[<prev] [next>] [<thread-prev] [thread-next>] [day] [month] [year] [list]
Message-ID: <24f504b5-afa2-43db-9655-3a42fd46108f@lucifer.local>
Date: Mon, 9 Jun 2025 12:45:18 +0100
From: Lorenzo Stoakes <lorenzo.stoakes@...cle.com>
To: Pedro Falcato <pfalcato@...e.de>
Cc: Andrew Morton <akpm@...ux-foundation.org>,
Alexander Viro <viro@...iv.linux.org.uk>,
Christian Brauner <brauner@...nel.org>, Jan Kara <jack@...e.cz>,
"Liam R . Howlett" <Liam.Howlett@...cle.com>,
Vlastimil Babka <vbabka@...e.cz>, Jann Horn <jannh@...gle.com>,
linux-fsdevel@...r.kernel.org, linux-kernel@...r.kernel.org,
linux-mm@...ck.org
Subject: Re: [PATCH] mm: add mmap_prepare() compatibility layer for nested
file systems
On Mon, Jun 09, 2025 at 12:35:40PM +0100, Pedro Falcato wrote:
> On Mon, Jun 09, 2025 at 10:24:13AM +0100, Lorenzo Stoakes wrote:
> > Nested file systems, that is those which invoke call_mmap() within their
> > own f_op->mmap() handlers, may encounter underlying file systems which
> > provide the f_op->mmap_prepare() hook introduced by commit
> > c84bf6dd2b83 ("mm: introduce new .mmap_prepare() file callback").
> >
> > We have a chicken-and-egg scenario here - until all file systems are
> > converted to using .mmap_prepare(), we cannot convert these nested
> > handlers, as we can't call f_op->mmap from an .mmap_prepare() hook.
> >
> > So we have to do it the other way round - invoke the .mmap_prepare() hook
> > from an .mmap() one.
> >
> > in order to do so, we need to convert VMA state into a struct vm_area_desc
> > descriptor, invoking the underlying file system's f_op->mmap_prepare()
> > callback passing a pointer to this, and then setting VMA state accordingly
> > and safely.
> >
> > This patch achieves this via the compat_vma_mmap_prepare() function, which
> > we invoke from call_mmap() if f_op->mmap_prepare() is specified in the
> > passed in file pointer.
> >
> > We place the fundamental logic into mm/vma.c where VMA manipulation
> > belongs.

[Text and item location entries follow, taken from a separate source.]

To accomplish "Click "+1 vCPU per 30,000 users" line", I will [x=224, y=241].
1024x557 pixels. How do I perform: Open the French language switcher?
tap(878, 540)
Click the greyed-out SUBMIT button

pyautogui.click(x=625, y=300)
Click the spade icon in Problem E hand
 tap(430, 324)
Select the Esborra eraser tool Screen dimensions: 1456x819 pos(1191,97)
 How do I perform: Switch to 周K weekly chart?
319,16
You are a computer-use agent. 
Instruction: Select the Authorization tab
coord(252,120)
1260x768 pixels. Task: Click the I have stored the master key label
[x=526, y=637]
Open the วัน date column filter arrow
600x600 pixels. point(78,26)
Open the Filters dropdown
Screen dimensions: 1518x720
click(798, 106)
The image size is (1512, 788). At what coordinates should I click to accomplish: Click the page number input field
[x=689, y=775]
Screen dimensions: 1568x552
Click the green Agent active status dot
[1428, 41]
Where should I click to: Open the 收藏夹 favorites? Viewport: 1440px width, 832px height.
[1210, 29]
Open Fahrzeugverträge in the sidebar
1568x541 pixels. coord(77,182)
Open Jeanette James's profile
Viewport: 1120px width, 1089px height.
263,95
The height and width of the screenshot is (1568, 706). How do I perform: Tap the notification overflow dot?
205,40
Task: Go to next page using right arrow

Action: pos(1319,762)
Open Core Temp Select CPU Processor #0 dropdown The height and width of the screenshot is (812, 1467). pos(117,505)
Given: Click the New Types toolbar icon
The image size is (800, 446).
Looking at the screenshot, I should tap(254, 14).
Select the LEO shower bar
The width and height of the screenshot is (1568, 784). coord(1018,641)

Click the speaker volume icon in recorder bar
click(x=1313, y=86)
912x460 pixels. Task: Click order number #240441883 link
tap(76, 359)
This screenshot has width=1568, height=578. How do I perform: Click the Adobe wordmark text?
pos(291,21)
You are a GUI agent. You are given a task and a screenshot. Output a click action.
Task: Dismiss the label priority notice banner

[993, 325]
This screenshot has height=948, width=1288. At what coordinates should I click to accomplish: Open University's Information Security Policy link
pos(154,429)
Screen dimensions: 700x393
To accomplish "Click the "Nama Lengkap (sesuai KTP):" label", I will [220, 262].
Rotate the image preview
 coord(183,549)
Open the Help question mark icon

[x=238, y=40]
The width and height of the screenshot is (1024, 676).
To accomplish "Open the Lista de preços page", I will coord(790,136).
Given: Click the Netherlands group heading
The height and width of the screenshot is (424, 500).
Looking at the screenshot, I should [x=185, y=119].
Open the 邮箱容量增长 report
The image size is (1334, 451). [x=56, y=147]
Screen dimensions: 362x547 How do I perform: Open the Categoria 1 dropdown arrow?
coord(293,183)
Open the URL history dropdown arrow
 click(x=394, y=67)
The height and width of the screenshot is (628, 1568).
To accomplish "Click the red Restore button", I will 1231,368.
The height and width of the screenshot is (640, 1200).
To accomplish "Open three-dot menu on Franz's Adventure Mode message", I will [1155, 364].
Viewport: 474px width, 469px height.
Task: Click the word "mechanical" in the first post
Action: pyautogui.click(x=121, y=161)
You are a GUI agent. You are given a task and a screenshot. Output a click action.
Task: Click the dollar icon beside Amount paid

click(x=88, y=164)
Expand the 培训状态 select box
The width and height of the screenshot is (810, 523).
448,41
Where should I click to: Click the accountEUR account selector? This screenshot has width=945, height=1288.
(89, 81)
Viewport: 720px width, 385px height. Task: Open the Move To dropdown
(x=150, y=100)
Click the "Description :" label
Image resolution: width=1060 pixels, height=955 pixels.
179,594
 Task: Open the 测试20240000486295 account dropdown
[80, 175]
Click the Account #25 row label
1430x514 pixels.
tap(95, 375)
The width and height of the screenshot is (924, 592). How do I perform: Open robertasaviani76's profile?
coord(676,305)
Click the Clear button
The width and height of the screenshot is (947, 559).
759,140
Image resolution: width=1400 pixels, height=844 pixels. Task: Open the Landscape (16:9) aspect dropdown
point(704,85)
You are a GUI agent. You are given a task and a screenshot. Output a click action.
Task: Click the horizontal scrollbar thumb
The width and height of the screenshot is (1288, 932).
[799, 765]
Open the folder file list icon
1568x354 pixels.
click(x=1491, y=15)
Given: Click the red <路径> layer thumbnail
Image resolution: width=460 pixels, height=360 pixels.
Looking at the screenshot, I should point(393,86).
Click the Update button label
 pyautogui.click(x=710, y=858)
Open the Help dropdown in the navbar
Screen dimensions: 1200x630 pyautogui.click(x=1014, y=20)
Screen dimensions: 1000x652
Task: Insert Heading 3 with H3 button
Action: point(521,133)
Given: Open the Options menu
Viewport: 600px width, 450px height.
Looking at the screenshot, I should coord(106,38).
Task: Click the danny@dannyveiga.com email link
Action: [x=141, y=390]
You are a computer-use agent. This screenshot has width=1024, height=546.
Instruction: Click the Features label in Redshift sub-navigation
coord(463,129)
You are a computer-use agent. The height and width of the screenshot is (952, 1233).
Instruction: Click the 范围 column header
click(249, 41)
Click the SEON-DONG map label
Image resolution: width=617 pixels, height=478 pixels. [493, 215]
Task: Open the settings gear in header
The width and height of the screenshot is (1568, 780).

We also update the VMA userland tests to accommodate the changes.
> >
> > The compat_vma_mmap_prepare() function and its associated machinery is
> > temporary, and will be removed once the conversion of file systems is
> > complete.
> >
>
> Thanks, this is annoying but looks mostly cromulent!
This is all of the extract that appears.